No sé qué circunstancia se tuvo que dar para que yo, ya universitaria, pudiera llevar a Ángel a ponerse un baby por primera vez. Los que me conocen saben quién es: cuando creíamos que los pequeños de la familia ya serían nuestros propios hijos, aún nació un primo hermano, el niño de los ojos de toda la familia. Además, mi ahijado.

Yo no había empezado las clases y me moría de ganas de experimentar lo que era llevarle al cole y ver cómo se desenvolvía con los demás niños.

En mis sueños de inexperta, le veía de lejos despedirse de mí con su manita, sonriendo mientras me alejaba o, símplemente, jugando con los otros niños, desordenando la fila, olvidándose de que yo estaba allí.

Pero nada podía ser más opuesto a mi fantasía…

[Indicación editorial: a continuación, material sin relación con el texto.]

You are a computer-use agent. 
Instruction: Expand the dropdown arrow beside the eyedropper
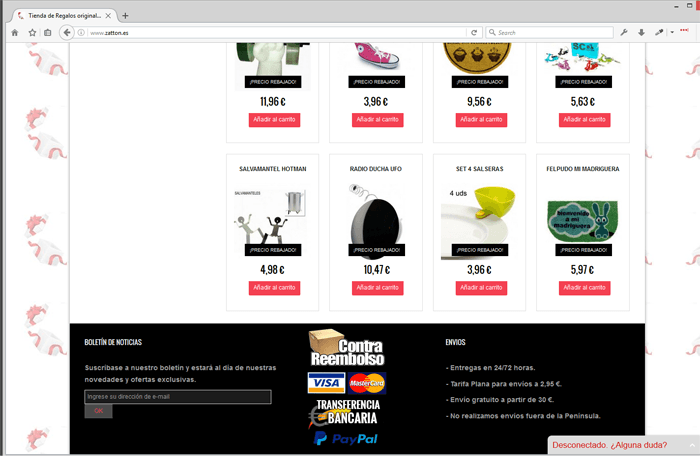tap(672, 33)
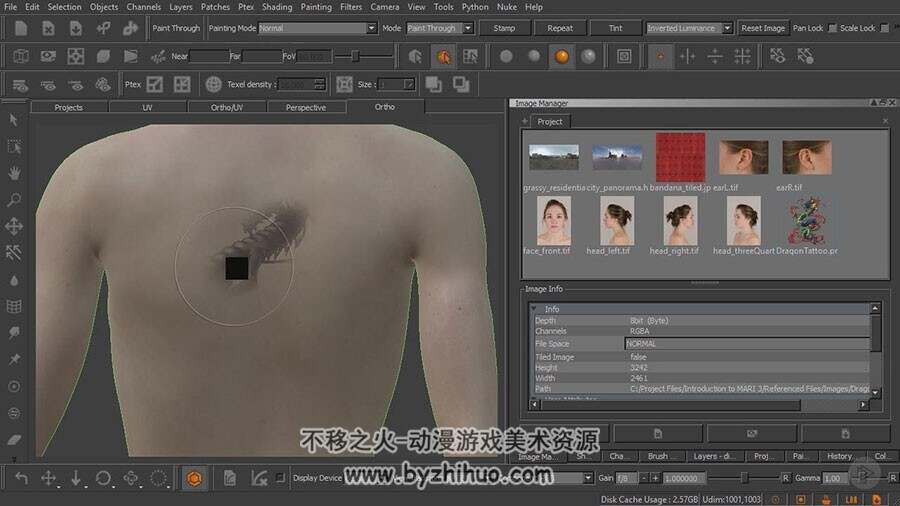Switch to the Perspective view tab
This screenshot has height=506, width=900.
pos(305,107)
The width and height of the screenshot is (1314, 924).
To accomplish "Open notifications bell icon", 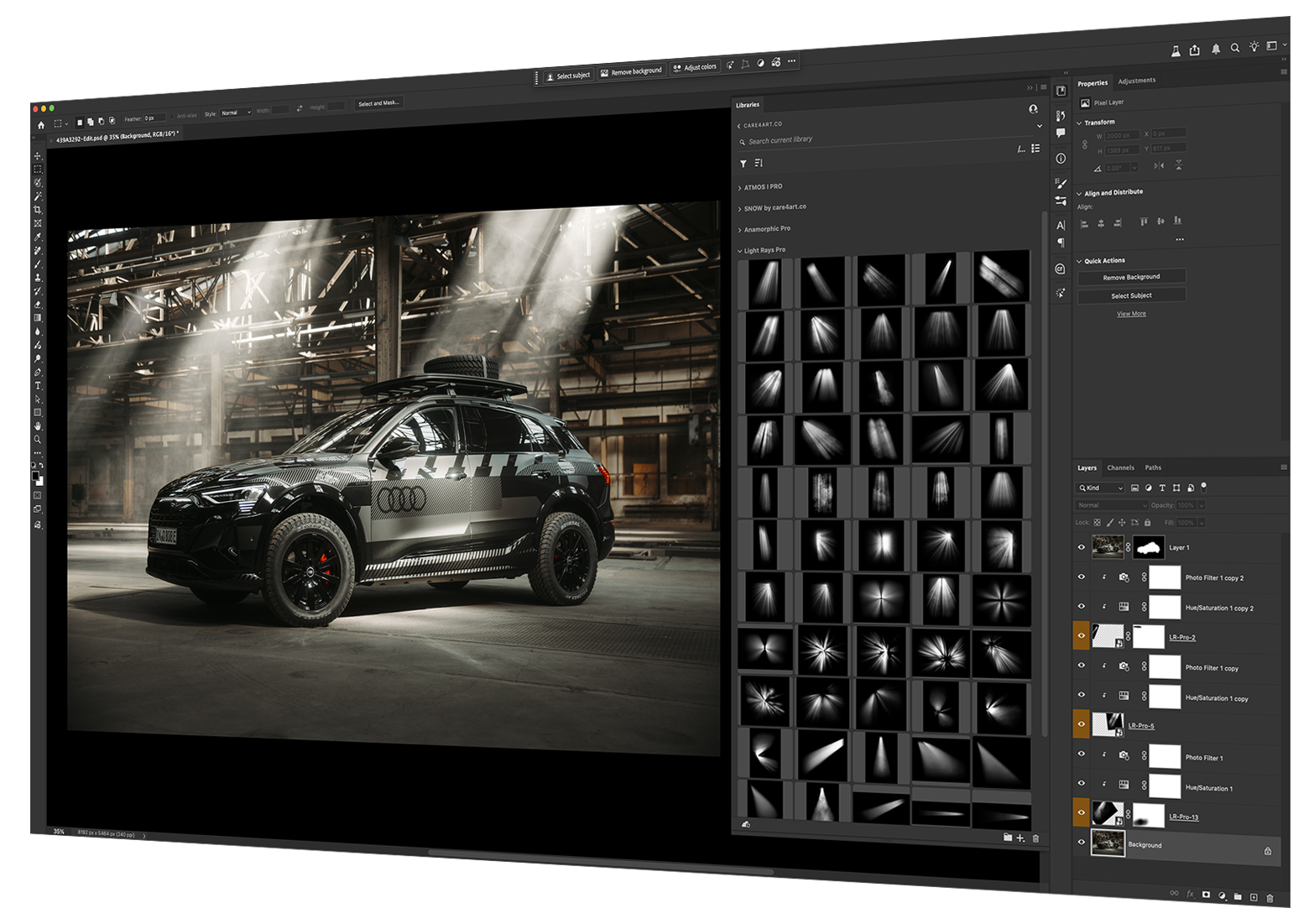I will pyautogui.click(x=1215, y=49).
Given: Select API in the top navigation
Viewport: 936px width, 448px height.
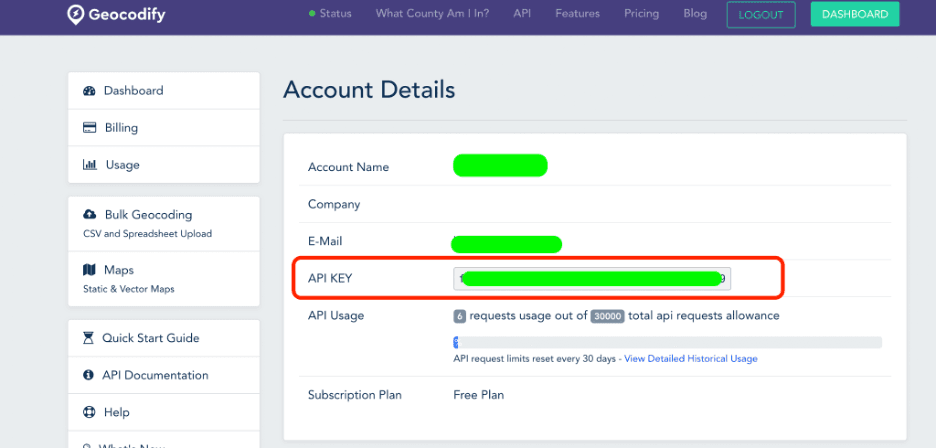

Cada mañana, íbamos al cole de la mano, mientras hablábamos adormilados, él bastante más despierto que yo, con su mochila enana en sus diminutos hombros, como si no supiera adónde íbamos. Nada más cruzar la puerta, empezaba el drama. De pronto, el niño se agarraba a mi pierna, tan fuerte que parecía parte de mí. Así colgado le llevaba a la fila con sus compañeros, entre llanto y pataleos. Al llanto le seguía el vómito cada vez que conseguía soltarle. Y así un día tras otro. Sus zapatillas rojas de antelina guardaban cercos de manchas, frotadas y refrotadas, imposibles de borrar, del desayuno descompuesto del día anterior…

Tenía que irme corriendo, sin despedirme. Su seño lo intetaría distraer mientras me hacía señas de “vete ya”, cuando yo sólo quería llevármelo de vuelta a casa. Tenía que cruzar tres puertas para salir y aun al pasar la última le oía gritar mi nombre entre sollozos. Al salir, yo también lloraba.

Y tú, que conocías la historia, que sabías que pude dejar a Ángel cada mañana, los dos desalmados… ¿qué te hacía pensar que a ti no podría dejarte?